Writing Center Assistant Director Conor Bracken invited University of Houston-Downtown
Assistant Professor of English Daniel Peña to read from his Pushcart award-winning novel, “BANG: A Novel.”
“His prose, his delivery and his engagement with Houston, including a great blogpost
he wrote about surviving Harvey, made him a natural choice for a reading which focuses
on how we rebound from adversity,” Bracken said. “He’s a talented, compassionate and
invigorating writer who doesn’t shy away from the sticky and difficult politics of
existing in liminal states and spaces, and I think due to this he has a particularly
unique and valid perspective on living through and rebuilding after, and considering
the many effects of Harvey. We are so fortunate to have him and Allegra to come and
read to our students.”
“‘BANG’ is a project very close to my heart,” Peña said. “I worked on ‘BANG’ over so many different years in many different countries
to get it to this final draft, and I’m excited to share the finished novel with UHCL.”

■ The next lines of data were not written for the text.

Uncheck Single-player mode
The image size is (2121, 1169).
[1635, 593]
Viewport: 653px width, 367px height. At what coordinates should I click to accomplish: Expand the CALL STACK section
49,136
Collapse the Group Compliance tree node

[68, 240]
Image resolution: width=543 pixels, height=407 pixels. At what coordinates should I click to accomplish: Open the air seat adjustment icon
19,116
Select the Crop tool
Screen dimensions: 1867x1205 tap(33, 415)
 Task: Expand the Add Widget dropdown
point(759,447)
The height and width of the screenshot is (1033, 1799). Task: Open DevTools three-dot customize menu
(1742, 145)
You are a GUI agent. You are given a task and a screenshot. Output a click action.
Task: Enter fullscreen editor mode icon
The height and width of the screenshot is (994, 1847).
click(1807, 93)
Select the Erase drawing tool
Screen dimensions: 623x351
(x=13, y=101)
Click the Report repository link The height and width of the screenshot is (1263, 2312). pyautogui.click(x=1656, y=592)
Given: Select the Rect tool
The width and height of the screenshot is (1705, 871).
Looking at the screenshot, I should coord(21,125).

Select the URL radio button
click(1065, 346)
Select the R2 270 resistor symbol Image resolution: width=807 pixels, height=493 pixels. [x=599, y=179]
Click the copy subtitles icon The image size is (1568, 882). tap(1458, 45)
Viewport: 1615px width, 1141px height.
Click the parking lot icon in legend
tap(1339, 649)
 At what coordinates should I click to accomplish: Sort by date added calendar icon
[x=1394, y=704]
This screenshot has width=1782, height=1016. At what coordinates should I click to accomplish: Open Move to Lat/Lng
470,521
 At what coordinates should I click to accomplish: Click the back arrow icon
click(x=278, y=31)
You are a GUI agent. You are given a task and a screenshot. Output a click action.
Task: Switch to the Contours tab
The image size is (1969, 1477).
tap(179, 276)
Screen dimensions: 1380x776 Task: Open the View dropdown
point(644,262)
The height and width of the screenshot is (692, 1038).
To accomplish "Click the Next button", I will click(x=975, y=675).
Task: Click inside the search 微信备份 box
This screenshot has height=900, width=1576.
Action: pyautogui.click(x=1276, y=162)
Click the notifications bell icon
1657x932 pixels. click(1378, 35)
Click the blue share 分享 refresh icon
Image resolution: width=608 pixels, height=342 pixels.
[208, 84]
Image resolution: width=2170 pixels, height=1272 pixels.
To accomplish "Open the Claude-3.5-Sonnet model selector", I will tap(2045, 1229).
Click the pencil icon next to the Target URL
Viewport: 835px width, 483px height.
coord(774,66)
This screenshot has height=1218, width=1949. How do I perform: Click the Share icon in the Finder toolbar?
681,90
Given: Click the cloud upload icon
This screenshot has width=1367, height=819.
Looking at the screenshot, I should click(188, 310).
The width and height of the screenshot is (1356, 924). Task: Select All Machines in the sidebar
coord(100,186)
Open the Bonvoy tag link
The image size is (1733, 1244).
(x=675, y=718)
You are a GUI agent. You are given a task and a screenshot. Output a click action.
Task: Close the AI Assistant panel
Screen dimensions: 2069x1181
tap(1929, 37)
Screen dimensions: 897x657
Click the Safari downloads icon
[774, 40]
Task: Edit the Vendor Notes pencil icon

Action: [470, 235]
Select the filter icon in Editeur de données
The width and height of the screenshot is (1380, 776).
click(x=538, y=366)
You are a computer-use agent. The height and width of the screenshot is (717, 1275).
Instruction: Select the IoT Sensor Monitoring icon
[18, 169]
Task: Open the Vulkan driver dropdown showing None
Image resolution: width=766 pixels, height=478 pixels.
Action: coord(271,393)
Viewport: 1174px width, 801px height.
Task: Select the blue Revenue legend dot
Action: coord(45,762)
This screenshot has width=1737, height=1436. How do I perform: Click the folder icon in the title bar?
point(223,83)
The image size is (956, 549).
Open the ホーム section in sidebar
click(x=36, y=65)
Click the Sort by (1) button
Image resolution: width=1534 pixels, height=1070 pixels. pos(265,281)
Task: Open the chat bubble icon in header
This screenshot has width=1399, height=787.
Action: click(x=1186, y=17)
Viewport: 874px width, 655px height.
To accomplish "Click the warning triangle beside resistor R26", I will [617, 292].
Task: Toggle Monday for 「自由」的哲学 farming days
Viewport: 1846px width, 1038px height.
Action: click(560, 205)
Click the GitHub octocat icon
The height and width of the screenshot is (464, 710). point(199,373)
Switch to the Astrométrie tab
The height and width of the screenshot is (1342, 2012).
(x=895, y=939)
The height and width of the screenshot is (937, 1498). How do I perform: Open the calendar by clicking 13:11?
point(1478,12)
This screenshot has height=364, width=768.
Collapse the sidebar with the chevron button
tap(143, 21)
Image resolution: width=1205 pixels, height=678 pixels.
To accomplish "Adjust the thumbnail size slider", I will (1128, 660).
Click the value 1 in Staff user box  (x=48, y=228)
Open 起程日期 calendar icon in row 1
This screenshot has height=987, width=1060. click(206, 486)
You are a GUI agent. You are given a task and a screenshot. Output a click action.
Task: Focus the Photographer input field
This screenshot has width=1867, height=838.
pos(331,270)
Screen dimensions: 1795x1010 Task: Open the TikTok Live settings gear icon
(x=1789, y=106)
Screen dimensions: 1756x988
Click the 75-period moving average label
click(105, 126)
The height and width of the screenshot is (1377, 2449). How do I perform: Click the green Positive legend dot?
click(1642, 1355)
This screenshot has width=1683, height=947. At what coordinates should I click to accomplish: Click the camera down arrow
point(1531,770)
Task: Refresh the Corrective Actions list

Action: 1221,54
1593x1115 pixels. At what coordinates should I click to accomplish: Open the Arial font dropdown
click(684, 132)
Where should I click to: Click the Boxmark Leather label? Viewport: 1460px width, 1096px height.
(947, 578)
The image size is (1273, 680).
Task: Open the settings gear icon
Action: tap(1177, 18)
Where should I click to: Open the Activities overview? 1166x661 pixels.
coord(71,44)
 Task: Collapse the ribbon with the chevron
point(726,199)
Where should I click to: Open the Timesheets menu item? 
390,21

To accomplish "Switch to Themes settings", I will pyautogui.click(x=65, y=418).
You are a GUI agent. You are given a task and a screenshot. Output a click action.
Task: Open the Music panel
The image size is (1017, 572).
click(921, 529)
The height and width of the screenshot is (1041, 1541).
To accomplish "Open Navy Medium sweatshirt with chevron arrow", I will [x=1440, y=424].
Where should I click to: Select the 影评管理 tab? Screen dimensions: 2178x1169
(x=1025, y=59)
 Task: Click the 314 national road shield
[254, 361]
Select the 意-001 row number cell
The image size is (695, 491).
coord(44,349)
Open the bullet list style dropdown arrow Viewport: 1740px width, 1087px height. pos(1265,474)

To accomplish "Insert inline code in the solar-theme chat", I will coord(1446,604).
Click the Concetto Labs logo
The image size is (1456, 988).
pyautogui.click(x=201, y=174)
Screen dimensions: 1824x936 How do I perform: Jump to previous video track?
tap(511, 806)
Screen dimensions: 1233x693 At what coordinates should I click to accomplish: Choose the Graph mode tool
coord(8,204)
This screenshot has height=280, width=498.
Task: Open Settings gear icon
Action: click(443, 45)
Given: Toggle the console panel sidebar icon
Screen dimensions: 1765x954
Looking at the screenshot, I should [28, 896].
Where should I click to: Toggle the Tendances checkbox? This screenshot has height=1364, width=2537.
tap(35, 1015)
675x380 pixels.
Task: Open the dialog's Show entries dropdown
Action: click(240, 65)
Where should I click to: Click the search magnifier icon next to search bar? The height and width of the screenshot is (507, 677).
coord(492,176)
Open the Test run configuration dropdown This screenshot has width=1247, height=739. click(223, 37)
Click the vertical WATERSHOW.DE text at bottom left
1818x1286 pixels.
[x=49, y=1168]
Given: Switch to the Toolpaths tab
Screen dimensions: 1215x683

Peña said that when he started the book, he hadn’t recognized the ways in which the American
drug war in Mexico and U.S. immigration policy were so interlinked. “I simply wanted
to write a book about dignity, and I wasn’t sure how that was going to manifest,”
he said. “The novel quickly became about that: the systems we create. I hope my novel
speaks to that idea more than anything else. I hope my novel raises more questions
than it answers, the most immediate one being, can you really blame a person for asserting
or claiming their own dignity in this world? I don’t think you can.”